A few years ago, whilst searching online for further information, I found a great journal article in the Hal Archives – Ouvertes written by Anaıs Wion 2010 regarding especially the National Archives and Library of Ethiopia.


” The National Library was one of the institutional tools conceived to elevate Ethiopia, and its Emperor, to the same rank as the industrialized and free nations, at a time when most of African and Southern countries were still under colonial domination.

This, at least, can be inferred from the monumental mural painting covering one of the walls of the Public Division main reading room the former Blatengéta Heruy Reading Hall.

In the centre sits enthroned Haile Selassie, wearing a crown and holding a sceptre and an imperial globe, with three lions at his feet and the Trinity church in the background. Allegorical scenes are depicted all around.

At the left of the Emperor, one can see dead bodies of traditional warriors, women and children fleeing in terror, a column of horsemen holding spears and small tanks on the top of a hill. Two statuesque women, holding books but not reading, mourn and condemn this scene. Between sky and earth, heavy black birds glide over this desolation. At the right of the Emperor, one can see in the background women running to exalt khaki-dressed soldiers marching in column while huge tanks stand in the background and proud planes protect the army. In the foreground, children have stopped their games for reading amid peaceful scenery.

Two allegoric female figures symbolise Justice and Veneration for the Emperor. All this happens on earth. In the heavy cloudy sky, winged demons fight against archangels and four horsemen gallop to the cardinal points, referring clearly to the Apocalypse (6: 1-7). As suggested by Giulia Bonacci, this very symbolic painting could be a representation of the final eschatological battle leading to the advent of the messiah incarnated here by the Ethiopian Emperor.

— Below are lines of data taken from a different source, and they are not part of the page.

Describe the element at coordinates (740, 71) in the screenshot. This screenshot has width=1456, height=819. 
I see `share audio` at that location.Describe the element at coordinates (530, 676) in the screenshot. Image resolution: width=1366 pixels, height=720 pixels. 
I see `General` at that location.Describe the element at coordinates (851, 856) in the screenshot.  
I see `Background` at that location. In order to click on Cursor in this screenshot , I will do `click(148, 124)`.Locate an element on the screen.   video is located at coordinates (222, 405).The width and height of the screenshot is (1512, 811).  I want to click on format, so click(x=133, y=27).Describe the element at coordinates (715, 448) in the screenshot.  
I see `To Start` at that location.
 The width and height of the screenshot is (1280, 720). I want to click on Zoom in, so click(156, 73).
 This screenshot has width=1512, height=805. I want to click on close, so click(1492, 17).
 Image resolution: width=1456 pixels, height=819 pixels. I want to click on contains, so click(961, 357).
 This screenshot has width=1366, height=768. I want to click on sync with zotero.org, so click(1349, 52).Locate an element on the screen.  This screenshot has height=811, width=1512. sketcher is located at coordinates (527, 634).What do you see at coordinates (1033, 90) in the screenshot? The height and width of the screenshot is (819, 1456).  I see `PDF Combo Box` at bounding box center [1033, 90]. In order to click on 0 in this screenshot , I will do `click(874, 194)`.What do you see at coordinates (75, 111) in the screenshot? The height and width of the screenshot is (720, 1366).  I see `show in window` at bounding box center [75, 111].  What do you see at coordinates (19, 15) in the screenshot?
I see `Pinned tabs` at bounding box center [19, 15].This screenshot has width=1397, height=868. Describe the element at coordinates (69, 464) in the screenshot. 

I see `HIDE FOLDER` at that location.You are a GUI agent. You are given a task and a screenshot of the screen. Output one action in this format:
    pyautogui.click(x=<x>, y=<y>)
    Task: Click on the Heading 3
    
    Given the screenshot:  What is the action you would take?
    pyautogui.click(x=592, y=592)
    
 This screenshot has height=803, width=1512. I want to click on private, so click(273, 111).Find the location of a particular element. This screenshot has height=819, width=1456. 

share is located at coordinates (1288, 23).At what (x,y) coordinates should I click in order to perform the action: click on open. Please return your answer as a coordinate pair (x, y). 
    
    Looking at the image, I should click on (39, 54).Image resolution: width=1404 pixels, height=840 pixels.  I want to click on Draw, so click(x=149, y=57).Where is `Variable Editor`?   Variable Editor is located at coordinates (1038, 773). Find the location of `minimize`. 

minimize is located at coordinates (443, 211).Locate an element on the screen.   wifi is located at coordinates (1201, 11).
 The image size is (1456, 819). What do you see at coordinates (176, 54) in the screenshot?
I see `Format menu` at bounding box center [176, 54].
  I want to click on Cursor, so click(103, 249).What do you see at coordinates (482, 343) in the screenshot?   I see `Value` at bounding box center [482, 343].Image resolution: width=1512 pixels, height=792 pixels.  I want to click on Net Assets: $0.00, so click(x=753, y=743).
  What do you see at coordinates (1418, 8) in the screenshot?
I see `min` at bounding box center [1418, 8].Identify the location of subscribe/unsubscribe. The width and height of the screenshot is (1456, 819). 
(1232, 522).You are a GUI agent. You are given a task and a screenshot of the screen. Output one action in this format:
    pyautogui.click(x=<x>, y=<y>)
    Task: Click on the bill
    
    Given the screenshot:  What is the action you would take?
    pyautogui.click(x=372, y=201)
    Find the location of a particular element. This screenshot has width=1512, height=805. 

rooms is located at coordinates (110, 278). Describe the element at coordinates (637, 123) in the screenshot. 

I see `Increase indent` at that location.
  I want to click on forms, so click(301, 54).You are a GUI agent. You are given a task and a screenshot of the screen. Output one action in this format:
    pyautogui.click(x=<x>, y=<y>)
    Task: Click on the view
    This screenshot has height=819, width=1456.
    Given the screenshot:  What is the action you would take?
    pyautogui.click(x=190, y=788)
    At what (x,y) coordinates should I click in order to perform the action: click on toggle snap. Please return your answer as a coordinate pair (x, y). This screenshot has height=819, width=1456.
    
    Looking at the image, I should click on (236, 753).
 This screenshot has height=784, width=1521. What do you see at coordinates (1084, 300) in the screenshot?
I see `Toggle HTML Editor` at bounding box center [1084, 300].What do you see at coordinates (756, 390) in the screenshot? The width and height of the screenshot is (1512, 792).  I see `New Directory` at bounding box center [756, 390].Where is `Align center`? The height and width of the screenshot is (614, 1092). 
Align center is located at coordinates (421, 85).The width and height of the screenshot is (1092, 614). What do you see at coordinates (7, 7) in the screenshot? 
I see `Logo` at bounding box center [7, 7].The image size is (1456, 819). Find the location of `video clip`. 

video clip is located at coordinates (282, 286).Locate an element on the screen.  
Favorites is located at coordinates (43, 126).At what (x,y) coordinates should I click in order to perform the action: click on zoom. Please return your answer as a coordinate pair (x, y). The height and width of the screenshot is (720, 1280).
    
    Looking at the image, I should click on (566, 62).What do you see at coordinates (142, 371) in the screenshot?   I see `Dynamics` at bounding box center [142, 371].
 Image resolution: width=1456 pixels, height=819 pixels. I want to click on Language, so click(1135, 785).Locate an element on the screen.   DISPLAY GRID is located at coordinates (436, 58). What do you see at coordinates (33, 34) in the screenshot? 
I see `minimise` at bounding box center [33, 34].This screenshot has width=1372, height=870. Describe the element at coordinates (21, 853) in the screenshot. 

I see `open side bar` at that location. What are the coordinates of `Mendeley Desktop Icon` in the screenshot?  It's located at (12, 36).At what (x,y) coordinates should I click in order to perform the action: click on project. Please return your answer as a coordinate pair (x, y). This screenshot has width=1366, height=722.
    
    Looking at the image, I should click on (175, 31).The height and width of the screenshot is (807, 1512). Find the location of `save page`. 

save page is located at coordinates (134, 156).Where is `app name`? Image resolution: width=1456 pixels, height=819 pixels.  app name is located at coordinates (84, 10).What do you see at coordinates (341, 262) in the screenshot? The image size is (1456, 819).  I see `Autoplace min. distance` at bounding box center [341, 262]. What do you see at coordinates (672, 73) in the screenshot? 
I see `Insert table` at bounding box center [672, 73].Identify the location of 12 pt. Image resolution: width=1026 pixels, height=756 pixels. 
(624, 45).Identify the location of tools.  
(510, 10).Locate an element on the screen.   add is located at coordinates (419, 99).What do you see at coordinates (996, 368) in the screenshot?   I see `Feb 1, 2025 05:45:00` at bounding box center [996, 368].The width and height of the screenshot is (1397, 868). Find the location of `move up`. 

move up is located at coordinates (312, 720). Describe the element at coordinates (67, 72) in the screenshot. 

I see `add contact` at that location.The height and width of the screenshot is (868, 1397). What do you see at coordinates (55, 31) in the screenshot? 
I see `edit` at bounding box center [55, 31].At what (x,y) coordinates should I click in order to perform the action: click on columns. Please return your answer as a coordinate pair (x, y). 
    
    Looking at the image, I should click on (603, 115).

The political meaning of the whole could be therefore, when related to the context of a National Library, a praise of modernisation and enlightenment, and a condemnation of the kind of backwardness which would not allow Ethiopia to stand on equal footing with the industrialised countries. Books and education are here compared to weapons and are designated as one of the main strengths of a Nation.


Curiously enough, in spite of its monumental size and strong symbolic message, none
of the articles mentioning the National Library has ever paid attention to this painting. And I
was able to find only two published photos, both of them black and white. According to
Richard Pankhurst, the painter was Beatrice Playne, a British artist who lived in Ethiopia at
the end of the 1940’s and beginning of the 1950’s.

In her book on Ethiopian church paintings,
she introduced herself saying that she had learned mural painting in Mexico, that she arrived in Ethiopia as a British Council worker on December 1945 and that she “was engaged on some special work in the National Library in Addis Abeba very shortly after [her] arrival”

The Emperor later had his portrait repainted by Em’a’älaf Heruy, son of aläqa Heruy, who
had his atelier in the National Library and was appreciated for his fine execution of portraits,
which he painted from photos. It was a very dynamic period for the National Library, which
also the atelier of the famous Afä-Wärq Täklä. Additionally, the National Library
had an Art Gallery as well as a Historical Museum. ”


Ana¨ıs Wion. The National Archives and Library of Ethiopia: six years of Ethio-French coopera-tion (2001-2006). dir. Wolbert Smidt. The National Archives and Library of Ethiopia: six yearsof Ethio-French cooperation (2001-2006), Jan 2006, Ethiopia. 20 p., 2010.